Son pocos los poetas que en Chile se han atrevido a escribir sobre el deporte. Pasa algo similar que con los juegos panamericanos u olímpicos: aparece un libro cada dos o cuatro años. De los que han aparecido, se pueden encontrar algunos que rescatan la perspectiva del espectador–hincha, como Elvira Hernández que en Cuaderno de deportes mira, desde la pantalla, la función en vivo de los atletas: «Los cuerpos son observados en cámara lenta / (después en otras cámaras) / Con lupa / En blanco y negro / En colores / Con microscopio / Se les da el visto bueno / Se los tarja / Se les ojea la vida / Que penderá de un hilo».
Por otro lado, encontramos al deportista amateur que vuelca toda su experiencia, casi fanatismo, en la escritura.
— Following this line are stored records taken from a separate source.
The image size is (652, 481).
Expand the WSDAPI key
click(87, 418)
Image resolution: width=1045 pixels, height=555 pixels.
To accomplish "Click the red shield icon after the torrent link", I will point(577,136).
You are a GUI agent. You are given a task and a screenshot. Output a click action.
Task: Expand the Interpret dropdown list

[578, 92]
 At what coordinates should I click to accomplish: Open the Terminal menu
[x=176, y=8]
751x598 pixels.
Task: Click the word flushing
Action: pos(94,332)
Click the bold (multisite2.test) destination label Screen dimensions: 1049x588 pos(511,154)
Su manejo técnico del lenguaje es el de un especialista y su ritmo parece estar tallado a pulso. Es el caso del ex boxeador Juan Carlos Urtaza en sus libros Knock Out y No hay mano:
Finteo esquivo arremeto pie contra pie
mete cross mete rectos al mentón
Nadie espera por mí en el ring–side
el abuelo muerto grita lo que no debo hacer
NO eres el Bombardero de Detroit
ni Alí
eres perico de los palotes
abúlico
todo mal papeado
con unos ojos así de grandes y un corazón
que no le cabe en el pecho
Pero si hay que rastrear, como tarea para la casa, poemas de deportes, sin duda el fútbol se llevaría la mayoría de las menciones. Algunos de los más recientes los escribe Patricio Contreras en Calle Abierta, donde su hablante consigue reproducir la acelerada cadencia y emotividad del relato radial de un partido jugado contra la adversidad, con jugadores aguerridos e hinchas incondicionales. Leemos en su poema «Estadio de Sitio»: «y hay cosas que jamás podrán negociarse / p. ej. Salas deteniendo el balón con el muslo / la habilitación perfecta de un Sierra inspirado / mientras Wembley –la Catedral– espera en silencio / el remate de un monstruo / el orgullo nacional / de un país entero al borde de las lágrimas».
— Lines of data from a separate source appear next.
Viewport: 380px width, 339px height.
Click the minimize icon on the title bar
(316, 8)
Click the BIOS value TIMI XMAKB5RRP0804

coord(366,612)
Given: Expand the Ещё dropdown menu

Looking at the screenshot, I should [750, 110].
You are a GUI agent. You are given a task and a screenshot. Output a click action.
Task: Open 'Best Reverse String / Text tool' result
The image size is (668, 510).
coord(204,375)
El deporte como metáfora de la vida humana ha invadido el lenguaje en la posmodernidad. El arengazo constante a la propia voluntad encuentra su mejor código en las reglas de competición. Como niños, nos figuramos en un constante estado de juego, simulacro de derrotas y triunfos. La poesía, con todas sus posibilidades, es capaz de explotar su multiplicidad, explorar las proezas del cuerpo contra las leyes humanas y físicas. Aunque, como «El Maratonista» de Watanabe, se vea sola en esto, sabe que después de una larga carrera, con la fatiga encima: «encontrarás una calle solitaria. / Cambia el paso allí, disimula tu fracaso y camina / lentamente / pisando las hojas amarillas de la morera / como hago yo cada día, ya libre de toda competencia».